W zeszłym tygodniu podczas treningu na Wielkiej Krokwi Adam Niżnik zaliczył upadek, który wykluczył go ze startu w Pucharze Kontynentalnym z Zakopanem. – Adama zabrała karetka, ponieważ nie był w stanie ustać na nogach – powiedział portalowi Skijumpig.pl trener Krzysztof Biegun. Na szczęście 18-latkowi nie stało się nic poważnego.
W miniony weekend w Zakopanem odbyły się dwa konkursy Pucharu Kontynentalnego. Nie wziął w nich udziału jeden z polskich juniorów, którzy otrzymali powołanie – Adam Niżnik. Przyczyną jego nieobecności był groźny upadek, któremu skoczek uległ w trakcie ubiegłotygodniowego treningu.

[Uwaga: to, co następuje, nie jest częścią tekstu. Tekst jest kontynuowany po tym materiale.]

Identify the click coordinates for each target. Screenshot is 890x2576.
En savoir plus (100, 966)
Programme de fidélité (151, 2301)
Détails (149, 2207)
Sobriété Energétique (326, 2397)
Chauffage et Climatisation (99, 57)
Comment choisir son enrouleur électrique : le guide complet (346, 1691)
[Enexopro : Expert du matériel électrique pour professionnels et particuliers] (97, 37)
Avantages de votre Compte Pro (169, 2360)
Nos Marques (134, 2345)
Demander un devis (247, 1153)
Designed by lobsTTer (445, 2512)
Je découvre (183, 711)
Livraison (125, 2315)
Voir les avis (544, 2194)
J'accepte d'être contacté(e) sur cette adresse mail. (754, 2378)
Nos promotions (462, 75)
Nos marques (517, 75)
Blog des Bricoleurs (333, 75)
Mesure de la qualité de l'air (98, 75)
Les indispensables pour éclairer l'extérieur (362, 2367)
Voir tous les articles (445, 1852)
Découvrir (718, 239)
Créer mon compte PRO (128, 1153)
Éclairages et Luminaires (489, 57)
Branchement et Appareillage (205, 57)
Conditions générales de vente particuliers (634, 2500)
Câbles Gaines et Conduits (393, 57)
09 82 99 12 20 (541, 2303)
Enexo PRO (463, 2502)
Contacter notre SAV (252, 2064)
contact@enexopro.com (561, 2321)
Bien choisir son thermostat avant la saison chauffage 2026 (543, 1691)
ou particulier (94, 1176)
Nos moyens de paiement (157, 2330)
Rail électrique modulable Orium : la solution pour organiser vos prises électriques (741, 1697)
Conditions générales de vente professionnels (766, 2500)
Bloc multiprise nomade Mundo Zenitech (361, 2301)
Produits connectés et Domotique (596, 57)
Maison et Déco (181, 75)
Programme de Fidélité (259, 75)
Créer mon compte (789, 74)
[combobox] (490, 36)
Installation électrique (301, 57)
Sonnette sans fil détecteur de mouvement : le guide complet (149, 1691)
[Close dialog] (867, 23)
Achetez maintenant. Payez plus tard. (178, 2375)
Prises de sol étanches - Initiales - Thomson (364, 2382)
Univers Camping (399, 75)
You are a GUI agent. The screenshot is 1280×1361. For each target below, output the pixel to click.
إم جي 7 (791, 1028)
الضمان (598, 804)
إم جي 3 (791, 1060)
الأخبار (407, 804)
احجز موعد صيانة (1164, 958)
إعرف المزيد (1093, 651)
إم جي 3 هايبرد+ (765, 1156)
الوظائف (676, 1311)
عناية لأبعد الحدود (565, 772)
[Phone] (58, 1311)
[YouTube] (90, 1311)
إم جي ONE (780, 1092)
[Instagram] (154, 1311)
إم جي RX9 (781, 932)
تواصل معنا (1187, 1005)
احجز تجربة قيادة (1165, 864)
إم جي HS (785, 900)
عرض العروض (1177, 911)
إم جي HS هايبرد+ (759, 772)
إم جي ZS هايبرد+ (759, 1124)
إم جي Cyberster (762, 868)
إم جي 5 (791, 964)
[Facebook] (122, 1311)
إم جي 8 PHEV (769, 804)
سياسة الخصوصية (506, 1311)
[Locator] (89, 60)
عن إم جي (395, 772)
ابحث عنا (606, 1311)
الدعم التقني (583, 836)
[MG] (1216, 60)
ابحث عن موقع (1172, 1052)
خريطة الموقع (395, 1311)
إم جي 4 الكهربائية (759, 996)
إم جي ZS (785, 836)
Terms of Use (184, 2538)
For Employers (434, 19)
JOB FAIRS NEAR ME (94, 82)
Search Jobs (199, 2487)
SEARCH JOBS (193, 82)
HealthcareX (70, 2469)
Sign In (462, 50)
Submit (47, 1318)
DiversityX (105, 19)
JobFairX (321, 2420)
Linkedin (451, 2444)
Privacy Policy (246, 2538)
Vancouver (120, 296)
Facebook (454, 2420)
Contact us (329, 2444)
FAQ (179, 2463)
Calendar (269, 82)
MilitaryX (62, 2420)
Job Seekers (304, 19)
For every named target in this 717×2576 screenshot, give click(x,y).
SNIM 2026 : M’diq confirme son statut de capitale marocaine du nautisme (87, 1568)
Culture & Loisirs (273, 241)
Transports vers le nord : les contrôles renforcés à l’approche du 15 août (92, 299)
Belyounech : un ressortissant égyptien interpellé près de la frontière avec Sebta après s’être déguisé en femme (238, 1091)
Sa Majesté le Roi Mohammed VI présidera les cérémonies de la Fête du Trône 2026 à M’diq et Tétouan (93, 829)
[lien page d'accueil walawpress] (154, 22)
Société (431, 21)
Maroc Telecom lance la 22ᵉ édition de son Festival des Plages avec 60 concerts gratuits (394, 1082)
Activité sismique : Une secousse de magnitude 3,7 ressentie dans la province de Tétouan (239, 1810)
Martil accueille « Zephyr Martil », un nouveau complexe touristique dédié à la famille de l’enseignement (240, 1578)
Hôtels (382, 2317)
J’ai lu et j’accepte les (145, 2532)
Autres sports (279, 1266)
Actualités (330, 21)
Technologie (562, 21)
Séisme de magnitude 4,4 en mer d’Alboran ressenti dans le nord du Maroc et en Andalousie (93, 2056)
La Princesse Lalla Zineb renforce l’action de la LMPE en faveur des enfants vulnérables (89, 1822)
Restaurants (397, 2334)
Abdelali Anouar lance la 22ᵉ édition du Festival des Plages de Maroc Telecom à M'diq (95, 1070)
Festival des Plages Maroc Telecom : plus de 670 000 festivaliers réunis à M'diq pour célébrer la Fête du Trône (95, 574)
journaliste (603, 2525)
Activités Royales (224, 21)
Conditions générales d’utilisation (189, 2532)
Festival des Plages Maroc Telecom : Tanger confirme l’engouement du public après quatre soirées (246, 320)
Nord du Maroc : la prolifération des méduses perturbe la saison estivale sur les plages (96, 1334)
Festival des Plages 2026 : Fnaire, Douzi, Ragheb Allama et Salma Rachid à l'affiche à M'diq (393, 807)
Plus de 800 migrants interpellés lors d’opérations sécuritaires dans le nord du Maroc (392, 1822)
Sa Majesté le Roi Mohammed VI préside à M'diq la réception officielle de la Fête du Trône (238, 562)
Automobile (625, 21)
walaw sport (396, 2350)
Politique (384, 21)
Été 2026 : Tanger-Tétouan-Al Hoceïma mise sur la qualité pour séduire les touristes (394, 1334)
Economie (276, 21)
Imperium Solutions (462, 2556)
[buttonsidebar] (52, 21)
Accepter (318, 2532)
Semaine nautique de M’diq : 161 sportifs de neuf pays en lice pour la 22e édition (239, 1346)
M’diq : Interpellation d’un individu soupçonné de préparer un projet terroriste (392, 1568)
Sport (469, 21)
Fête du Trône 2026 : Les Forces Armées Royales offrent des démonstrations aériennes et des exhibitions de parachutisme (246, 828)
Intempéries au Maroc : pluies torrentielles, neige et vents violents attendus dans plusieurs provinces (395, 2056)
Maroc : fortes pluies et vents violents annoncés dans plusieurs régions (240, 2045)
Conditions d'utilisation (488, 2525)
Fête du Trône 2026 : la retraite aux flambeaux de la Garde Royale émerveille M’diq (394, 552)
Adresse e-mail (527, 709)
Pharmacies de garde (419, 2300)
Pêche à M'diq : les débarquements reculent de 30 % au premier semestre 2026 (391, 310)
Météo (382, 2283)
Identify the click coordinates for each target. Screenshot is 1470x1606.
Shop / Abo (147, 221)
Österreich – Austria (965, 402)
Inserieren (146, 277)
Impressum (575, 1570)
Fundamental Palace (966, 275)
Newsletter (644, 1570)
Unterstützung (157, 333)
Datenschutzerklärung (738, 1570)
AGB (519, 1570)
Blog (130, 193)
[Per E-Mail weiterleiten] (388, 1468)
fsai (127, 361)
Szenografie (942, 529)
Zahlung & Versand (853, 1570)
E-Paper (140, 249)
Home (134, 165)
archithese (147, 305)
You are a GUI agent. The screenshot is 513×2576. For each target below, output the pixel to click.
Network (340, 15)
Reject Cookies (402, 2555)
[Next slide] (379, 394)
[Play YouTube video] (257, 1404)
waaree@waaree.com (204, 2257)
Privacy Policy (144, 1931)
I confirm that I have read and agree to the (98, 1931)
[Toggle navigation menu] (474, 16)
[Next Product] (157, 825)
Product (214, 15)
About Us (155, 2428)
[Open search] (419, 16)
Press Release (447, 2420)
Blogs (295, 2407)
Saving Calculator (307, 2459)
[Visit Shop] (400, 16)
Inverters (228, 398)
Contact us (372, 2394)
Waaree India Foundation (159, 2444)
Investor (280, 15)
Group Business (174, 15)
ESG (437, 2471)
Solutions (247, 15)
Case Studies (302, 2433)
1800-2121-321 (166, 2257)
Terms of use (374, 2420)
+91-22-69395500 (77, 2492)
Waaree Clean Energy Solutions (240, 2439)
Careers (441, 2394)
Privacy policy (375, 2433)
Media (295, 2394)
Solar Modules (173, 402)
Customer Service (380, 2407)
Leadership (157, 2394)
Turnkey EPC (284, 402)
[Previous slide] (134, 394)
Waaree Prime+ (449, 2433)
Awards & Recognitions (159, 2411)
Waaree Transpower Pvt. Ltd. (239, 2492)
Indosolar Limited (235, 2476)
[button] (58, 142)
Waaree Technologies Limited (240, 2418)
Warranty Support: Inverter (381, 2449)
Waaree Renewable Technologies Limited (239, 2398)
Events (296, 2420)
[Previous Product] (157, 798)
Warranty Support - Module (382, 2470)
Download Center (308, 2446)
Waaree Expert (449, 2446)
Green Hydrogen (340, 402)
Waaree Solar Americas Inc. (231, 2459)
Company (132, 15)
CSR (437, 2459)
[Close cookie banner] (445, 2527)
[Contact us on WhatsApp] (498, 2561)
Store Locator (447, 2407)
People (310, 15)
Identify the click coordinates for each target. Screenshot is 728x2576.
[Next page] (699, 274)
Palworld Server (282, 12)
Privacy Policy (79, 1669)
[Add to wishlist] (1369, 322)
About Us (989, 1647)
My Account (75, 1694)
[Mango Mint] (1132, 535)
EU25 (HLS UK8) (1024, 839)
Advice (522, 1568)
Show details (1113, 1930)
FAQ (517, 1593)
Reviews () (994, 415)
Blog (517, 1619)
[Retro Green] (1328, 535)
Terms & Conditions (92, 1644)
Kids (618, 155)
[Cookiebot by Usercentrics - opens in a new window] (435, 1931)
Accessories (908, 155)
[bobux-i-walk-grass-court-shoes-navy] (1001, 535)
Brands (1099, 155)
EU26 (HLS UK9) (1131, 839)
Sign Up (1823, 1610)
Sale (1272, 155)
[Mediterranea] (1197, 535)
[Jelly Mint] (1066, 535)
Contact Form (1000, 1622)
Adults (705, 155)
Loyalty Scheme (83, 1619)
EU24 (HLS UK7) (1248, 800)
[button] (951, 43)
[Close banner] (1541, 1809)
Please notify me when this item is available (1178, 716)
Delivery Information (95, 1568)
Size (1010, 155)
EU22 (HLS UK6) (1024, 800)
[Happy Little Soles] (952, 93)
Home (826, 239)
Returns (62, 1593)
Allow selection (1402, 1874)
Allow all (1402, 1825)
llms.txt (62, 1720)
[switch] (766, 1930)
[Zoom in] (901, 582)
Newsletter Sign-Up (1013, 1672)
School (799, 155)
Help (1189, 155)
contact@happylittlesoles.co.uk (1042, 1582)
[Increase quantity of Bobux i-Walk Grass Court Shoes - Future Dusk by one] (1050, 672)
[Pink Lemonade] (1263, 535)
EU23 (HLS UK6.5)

– Wyglądało to bardzo poważnie, upadek podobny do Kingi Rajdy podczas mistrzostw Polski w Wiśle. Adama zabrała karetka, ponieważ nie był w stanie ustać na nogach. Był bardzo poobijany – wyjaśnił w rozmowie ze Skijumping.pl jeden z trenerów kadry młodzieżowej, Krzysztof Biegun.
Z portalem porozmawiał też sam skoczek. – Niestety, w skokach narciarskich zdarzają się wypadki. Tutaj wina leży po mojej stronie – przyznał Niżnik. – Ucierpiała prawa ręka i noga. Na początku, kiedy transportowano mnie karetką, mówiono o możliwości złamania ręki z przemieszczeniem. Prześwietlenie to wykluczyło, skończyło się na krwiaku – dodał.
18-letni zawodnik czuje się już nieźle, choć, jak sam wyznał, "przez pierwsze dni nie było kolorowo". Ze względu na wypadek Niżnik zakończył już sezon zimowy.
Na Wielkiej Krokwi zastąpił go Mateusz Gruszka. Oba konkursy w Zakopanem wygrał Austriak Ulrich Wohlgennant. W pierwszym konkursie w czołowej dziesiątce uplasowali się Stefan Hula i Klemens Murańka, w drugim – Maciej Kot i Aleksander Zniszczoł.